India may have agreed secretly to what the country never agreed in the last thirty-five years. Prime Minister Manmohan Singh’s assurance to US President George Bush on segregation of Indian civilian and military nuclear facilities makes it impossible for India to produce unlimited fissile material for the purpose of nuclear arsenal.

According to defense experts in India, by effecting a separation between civilian and nuclear facilities, India would in fact be agreeing to the basic provision of a future fissile material cut-off treaty even before an international treaty on that crucial subject is negotiated and put into effect by other nuclear weapon states.

Segregation of Indian civilian and military nuclear facilities will make India weaker compared to China. India’s nuclear arsenal is minuscule compared to that of America, Russia and China. This new agreement may never allow India to catch up. The simple fact is India under this new agreement cannot use fissile material for arsenals indiscriminately from all existing and future reactors.

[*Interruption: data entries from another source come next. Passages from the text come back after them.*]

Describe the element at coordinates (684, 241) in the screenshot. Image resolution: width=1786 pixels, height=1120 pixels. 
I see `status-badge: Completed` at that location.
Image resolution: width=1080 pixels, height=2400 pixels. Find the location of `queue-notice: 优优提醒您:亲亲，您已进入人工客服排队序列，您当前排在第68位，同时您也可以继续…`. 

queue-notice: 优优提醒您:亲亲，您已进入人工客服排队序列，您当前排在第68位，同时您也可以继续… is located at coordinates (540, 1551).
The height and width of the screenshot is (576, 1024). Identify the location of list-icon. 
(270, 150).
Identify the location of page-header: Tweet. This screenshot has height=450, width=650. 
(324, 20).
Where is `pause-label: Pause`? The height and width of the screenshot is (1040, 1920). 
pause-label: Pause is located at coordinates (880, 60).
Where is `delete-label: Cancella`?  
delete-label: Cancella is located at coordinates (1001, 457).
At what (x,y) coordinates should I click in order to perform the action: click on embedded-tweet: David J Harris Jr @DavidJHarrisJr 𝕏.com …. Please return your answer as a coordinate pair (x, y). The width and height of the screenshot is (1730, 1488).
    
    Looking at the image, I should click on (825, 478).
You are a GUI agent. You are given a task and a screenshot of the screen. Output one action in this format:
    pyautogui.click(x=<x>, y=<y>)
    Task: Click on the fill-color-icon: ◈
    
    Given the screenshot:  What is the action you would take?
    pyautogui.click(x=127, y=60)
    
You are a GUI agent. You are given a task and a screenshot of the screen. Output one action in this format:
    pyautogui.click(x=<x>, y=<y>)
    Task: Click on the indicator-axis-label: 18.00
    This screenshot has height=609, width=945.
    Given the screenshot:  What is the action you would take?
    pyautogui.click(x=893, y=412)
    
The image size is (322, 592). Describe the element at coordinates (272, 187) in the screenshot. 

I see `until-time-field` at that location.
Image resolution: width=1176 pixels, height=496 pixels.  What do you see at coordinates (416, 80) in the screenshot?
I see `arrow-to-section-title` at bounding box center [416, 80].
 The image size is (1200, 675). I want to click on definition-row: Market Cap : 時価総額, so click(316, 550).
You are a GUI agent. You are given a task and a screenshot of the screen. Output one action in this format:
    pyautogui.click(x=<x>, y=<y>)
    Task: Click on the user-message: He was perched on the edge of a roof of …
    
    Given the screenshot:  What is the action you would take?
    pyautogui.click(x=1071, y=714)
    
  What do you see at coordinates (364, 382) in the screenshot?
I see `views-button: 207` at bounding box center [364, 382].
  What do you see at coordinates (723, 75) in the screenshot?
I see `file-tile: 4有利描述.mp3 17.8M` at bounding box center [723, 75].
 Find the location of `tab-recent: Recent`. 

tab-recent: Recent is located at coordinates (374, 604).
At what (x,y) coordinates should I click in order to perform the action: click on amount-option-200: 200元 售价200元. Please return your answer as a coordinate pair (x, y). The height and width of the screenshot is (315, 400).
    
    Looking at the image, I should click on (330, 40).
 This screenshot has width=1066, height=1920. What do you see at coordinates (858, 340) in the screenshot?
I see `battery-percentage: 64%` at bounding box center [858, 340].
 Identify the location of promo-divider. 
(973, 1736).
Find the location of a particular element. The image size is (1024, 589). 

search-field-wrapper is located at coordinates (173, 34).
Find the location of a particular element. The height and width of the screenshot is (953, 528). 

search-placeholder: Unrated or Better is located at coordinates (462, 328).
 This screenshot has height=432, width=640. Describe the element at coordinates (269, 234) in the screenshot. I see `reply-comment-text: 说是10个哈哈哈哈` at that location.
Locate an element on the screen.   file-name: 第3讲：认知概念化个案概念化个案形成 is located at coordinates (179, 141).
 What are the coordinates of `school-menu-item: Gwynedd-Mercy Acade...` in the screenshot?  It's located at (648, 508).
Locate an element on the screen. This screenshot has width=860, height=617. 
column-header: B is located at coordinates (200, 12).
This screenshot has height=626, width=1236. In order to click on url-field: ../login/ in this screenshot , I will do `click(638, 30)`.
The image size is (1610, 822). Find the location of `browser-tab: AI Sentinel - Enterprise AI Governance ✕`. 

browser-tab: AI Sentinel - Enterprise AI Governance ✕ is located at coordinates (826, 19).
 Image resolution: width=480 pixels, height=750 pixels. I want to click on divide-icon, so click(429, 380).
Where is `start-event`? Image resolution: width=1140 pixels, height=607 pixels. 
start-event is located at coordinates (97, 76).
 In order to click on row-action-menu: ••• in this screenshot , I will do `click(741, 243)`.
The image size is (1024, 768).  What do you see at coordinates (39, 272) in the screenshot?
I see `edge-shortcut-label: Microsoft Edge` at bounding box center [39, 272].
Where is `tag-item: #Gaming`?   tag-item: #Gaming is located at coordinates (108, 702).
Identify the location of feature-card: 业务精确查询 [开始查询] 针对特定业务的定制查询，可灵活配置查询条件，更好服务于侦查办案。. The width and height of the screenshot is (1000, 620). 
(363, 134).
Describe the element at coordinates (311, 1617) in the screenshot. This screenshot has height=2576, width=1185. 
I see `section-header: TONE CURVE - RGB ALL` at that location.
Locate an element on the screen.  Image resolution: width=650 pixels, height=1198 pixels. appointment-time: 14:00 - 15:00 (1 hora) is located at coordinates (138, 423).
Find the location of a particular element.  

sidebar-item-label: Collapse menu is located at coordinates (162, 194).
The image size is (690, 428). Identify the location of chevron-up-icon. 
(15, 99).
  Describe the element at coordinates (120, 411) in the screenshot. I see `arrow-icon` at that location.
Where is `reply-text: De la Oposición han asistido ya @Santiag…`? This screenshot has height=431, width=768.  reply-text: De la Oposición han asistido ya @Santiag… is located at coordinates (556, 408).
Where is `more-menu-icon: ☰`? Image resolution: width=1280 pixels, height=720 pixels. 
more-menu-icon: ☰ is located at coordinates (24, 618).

Those familiar with the internal discussions inside the Bush Administration say US non-proliferation hardliners wanted a limit on the size of India’s nuclear weapons material as a precondition for civilian nuclear cooperation with India. At the political level, the American leadership recognized that such a precondition would be a non-starter and rejected it out of the negotiating framework.

Under the pact it is India’s sovereign right to define which of its facilities are civilian and which are military. The joint statement makes it clear that it is India’s call to first “identify” which are the civilian facilities and then “separate” them from the military program. The pact with the US obliges India only to “file” a notification with the International Atomic Energy Agency on what it considers are its civilian facilities.

Like other nuclear weapon states, India is under no obligation to spell out which of its facilities are “military”.

The language of the joint statement is plain enough to suggest that it is entirely up to India to choose which of its facilities it would put under “voluntary” international safeguards.